En 1960, Peter Buxton, chercheur en maladies vénériennes au sein du Service de santé publique des États-Unis (PHS) à San Francisco, fit part à sa hiérarchie de ses inquiétudes quant au caractère contraire à l’éthique de l’étude après avoir pris connaissance de l’expérience de Tuskegee. En conséquence, les responsables du PHS formèrent un comité chargé d’examiner l’étude et décidèrent de la poursuivre. En 1972, Jean Heller, de l’Associated Press, révéla l’affaire aux grands médias. Cette révélation provoqua l’indignation des communautés Noires/Africaines à travers le pays et contraignit les autorités à interrompre l’étude.
Cet événement a conduit à la publication du rapport Belmont en 1979 et à la création du Comité national d’éthique de la recherche impliquant des êtres humains. Il a également mené à la mise en place du Comité d’éthique de la recherche (CER), un comité d’éthique indépendant chargé d’examiner les méthodes de recherche proposées afin de garantir leur conformité aux principes éthiques. Une indemnisation de 10 millions de dollars a également été versée aux participants survivants et aux héritiers des personnes décédées.

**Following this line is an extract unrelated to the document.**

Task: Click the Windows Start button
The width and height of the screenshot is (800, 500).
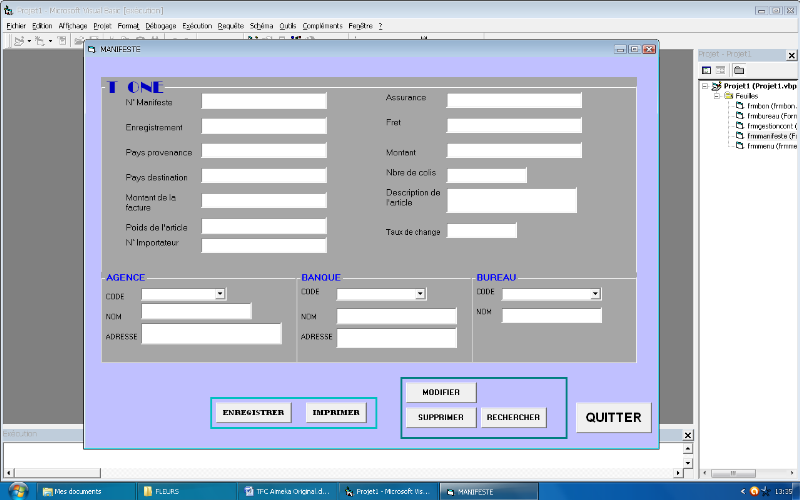Action: (17, 491)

En 1997, le président Bill Clinton a présenté des excuses officielles depuis la Maison-Blanche, reconnaissant que le gouvernement des États-Unis avait commis une faute grave et profondément immorale. « Ce n’est pas seulement en nous souvenant de ce passé honteux que nous pouvons réparer nos erreurs et panser les plaies de notre nation, mais c’est aussi en nous souvenant de ce passé que nous pouvons bâtir un présent et un avenir meilleurs ».